American academic (1950–2025)

Marcyliena Hazel Morgan (May 8, 1950 – September 28, 2025) was an American linguistic anthropologist known for legitimizing the study of hiphop as an academic subject. She was the Ernest E. Monrad Professor of the Social Sciences, Professor in the Department of African and African American Studies at Harvard University, and the Executive Director of Harvard's Hiphop Archive, which she founded in 2002. It was the world's first hiphop archive.

==Early life and education==
Morgan was born in Chicago, Illinois, on May 8, 1950. She was born to Henry Morgan, a telephone worker union organizer and Juliette Murray Morgan, a data center manager, and was the third of six daughters. She graduated from Englewood High School in 1968. She earned a B.A. in communications anthropology at the University of Illinois-Chicago in 1972, an M.A. at the University of Illinois in 1973, an M.A. at the University of Essex, England in 1978, and a PhD in anthropological linguistics at the University of Pennsylvania in 1989.

==Career==
A linguistic anthropologist whose work legitimized hip-hop as a topic of academic study, Morgan was the emerita Ernest E. Monrad Professor of the Social Sciences and Professor in the Department of African and African American Studies at Harvard University. She taught at Harvard for over twenty years, taking emerita status in 2024. She was the author of Language, Discourse and Power in African American Culture (Cambridge University Press, 2002) and The Real Hiphop - Battling for Knowledge, Power, and Respect in the LA Underground (Duke University Press, 2008).

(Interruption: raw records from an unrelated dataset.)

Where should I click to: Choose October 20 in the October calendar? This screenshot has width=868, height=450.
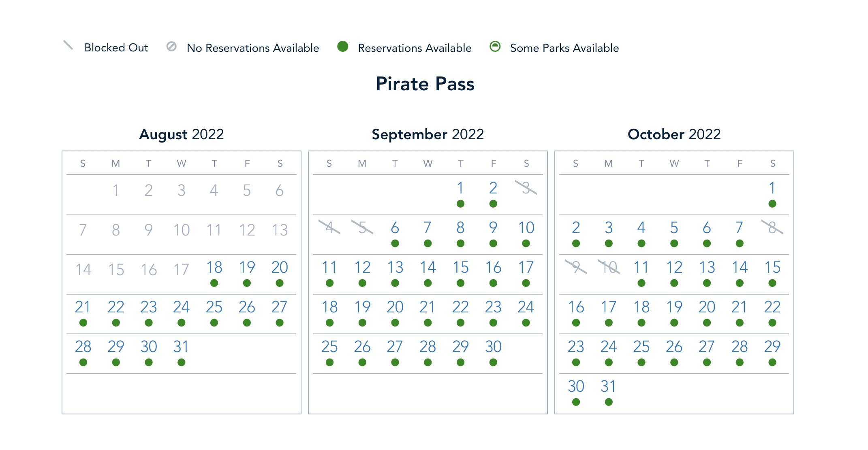point(707,307)
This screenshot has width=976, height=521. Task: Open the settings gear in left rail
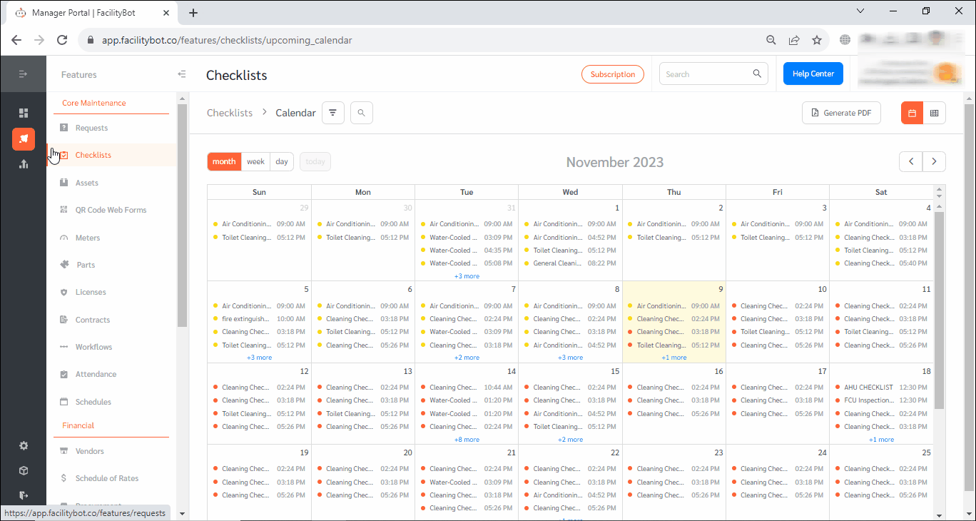point(24,445)
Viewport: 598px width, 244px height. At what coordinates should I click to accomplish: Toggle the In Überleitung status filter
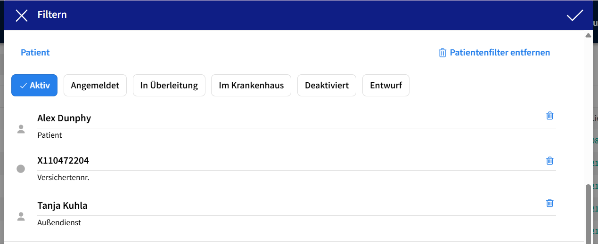click(169, 86)
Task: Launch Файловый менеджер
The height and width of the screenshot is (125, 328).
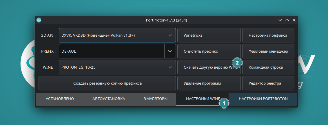Action: 268,51
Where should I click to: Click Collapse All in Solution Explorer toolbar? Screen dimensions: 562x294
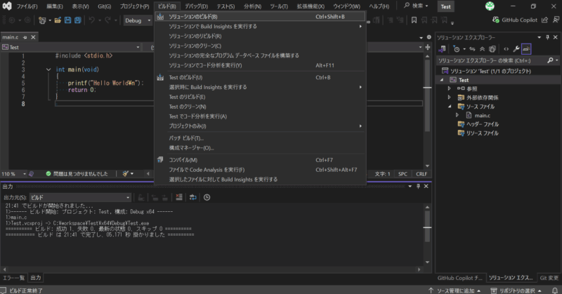coord(482,48)
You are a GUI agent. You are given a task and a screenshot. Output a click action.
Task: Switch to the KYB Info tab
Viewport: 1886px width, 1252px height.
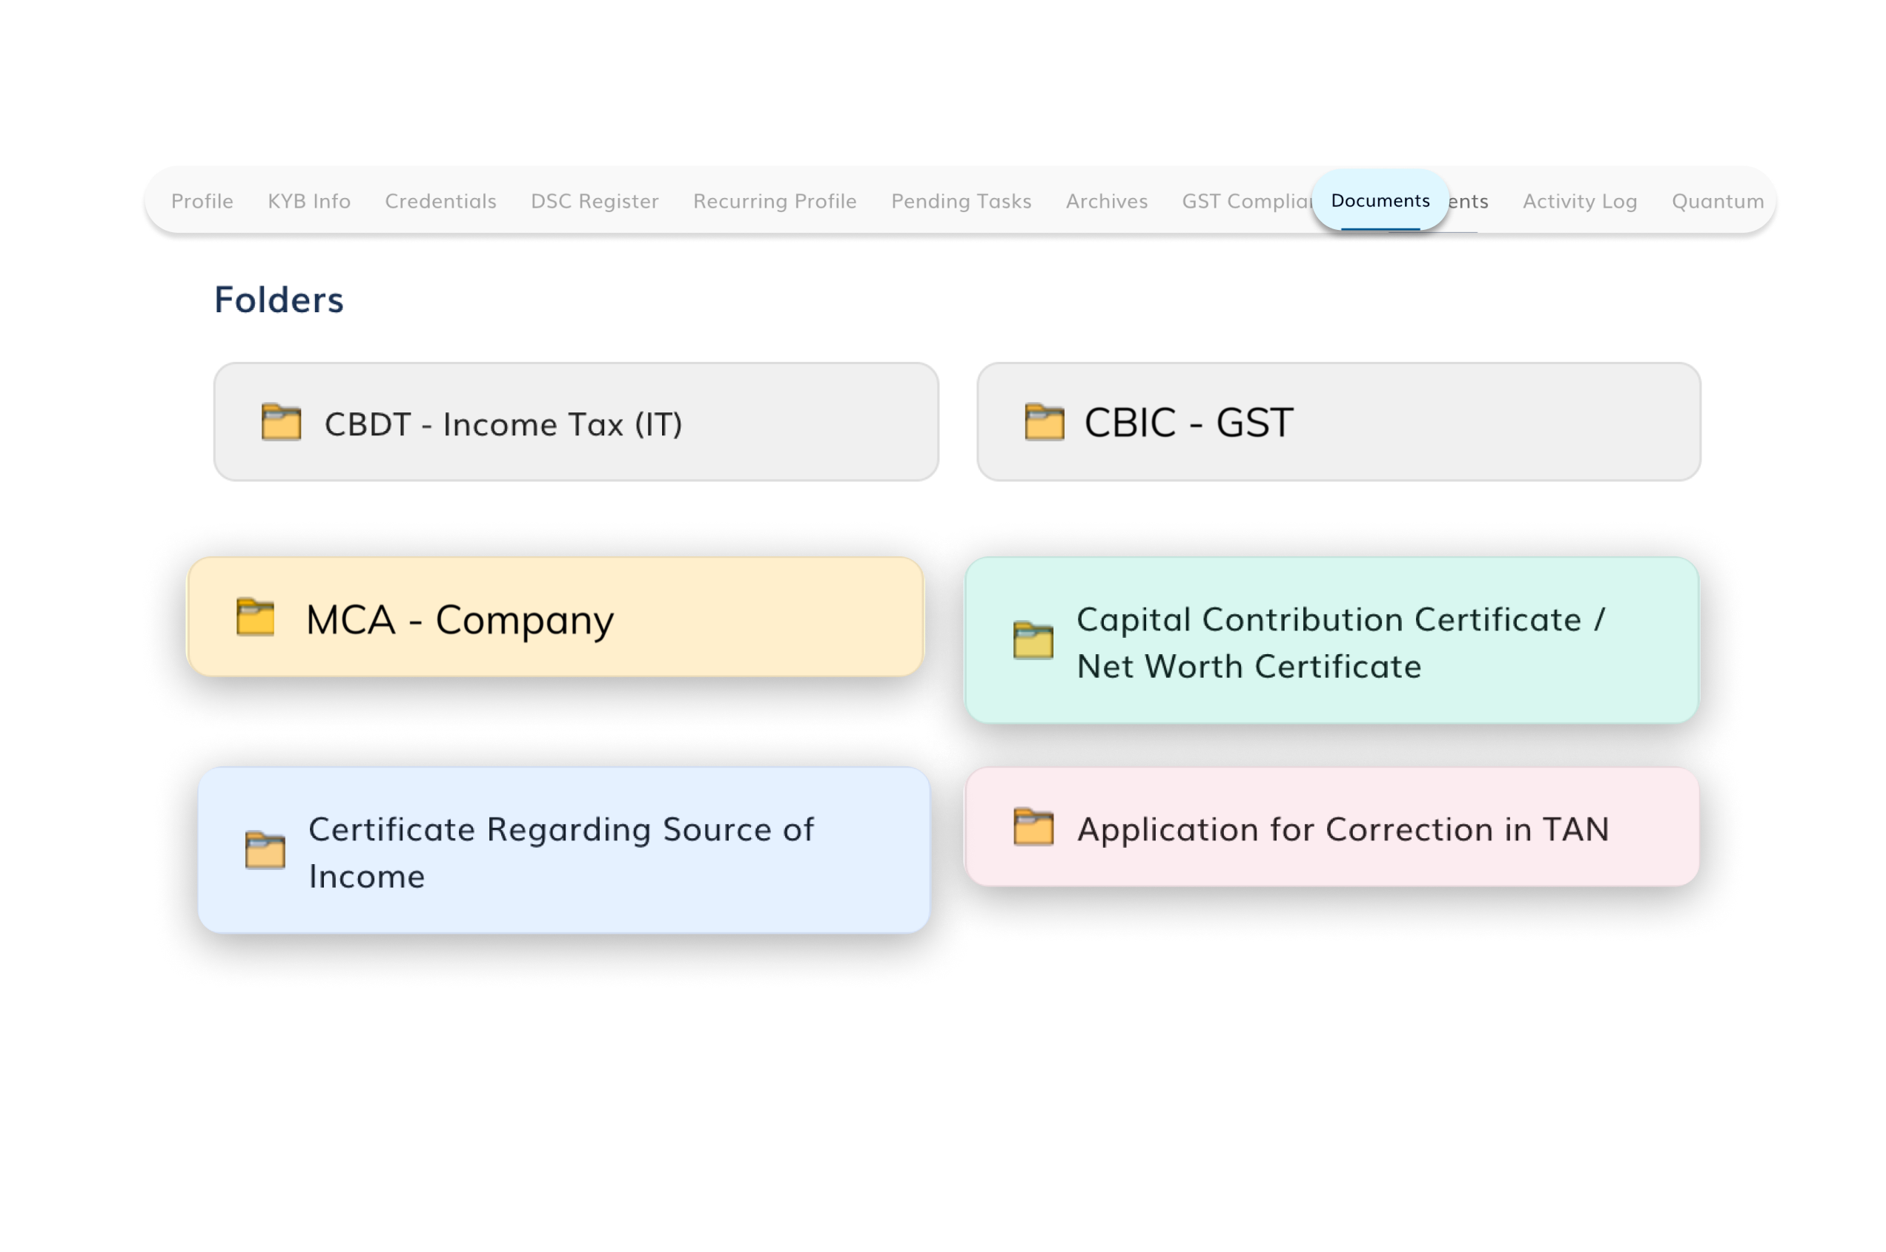click(x=309, y=201)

In 2002, Morgan founded the Hiphop Archive at the W.E.B. Du Bois Institute for Afro-American Research at Harvard, and served as its Executive Director. A project Morgan first pitched to Henry Louis Gates Jr. in 1996, it became the world's first hiphop archive, and the creation of similar institutions followed at Cornell University, University of Massachusetts Boston, Georgia State University, and the College of William & Mary.

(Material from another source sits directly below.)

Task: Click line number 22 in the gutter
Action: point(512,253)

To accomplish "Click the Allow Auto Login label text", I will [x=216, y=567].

==Personal life and death==
Morgan was married to fellow Harvard professor Lawrence Bobo. They lived in the Brattle District of Cambridge, Massachusetts, in a home originally designed by Lois Howe in 1898. Bobo and Morgan remodeled the home, contracting with architect Mary Ann Thompson and consulting on the kitchen design with chefs Jody Adams and Aaron Sanchez. The remodeled Victorian has received recognition and awards.

Morgan died in Boston on September 28, 2025, at the age of 75, from complications of Alzheimer's disease.

==Legacy==
A scholarship at San Francisco State University is named for Morgan. In September 2025, Harvard’s Hiphop Archive was renamed to the Marcyliena H. Morgan Hip Hop Archive & Research Institute in her honor.

==Bibliography==
- Language, Discourse and Power in African American Culture (Cambridge University Press, 2002)
- The Real Hiphop - Battling for Knowledge, Power, and Respect in the LA Underground (Duke University Press, 2008)
- Morgan, M. and Bennett, D. "Hip-Hop & the Global Imprint of a Black Cultural Form." Daedalus 140, no. 2 (2011): 176-196.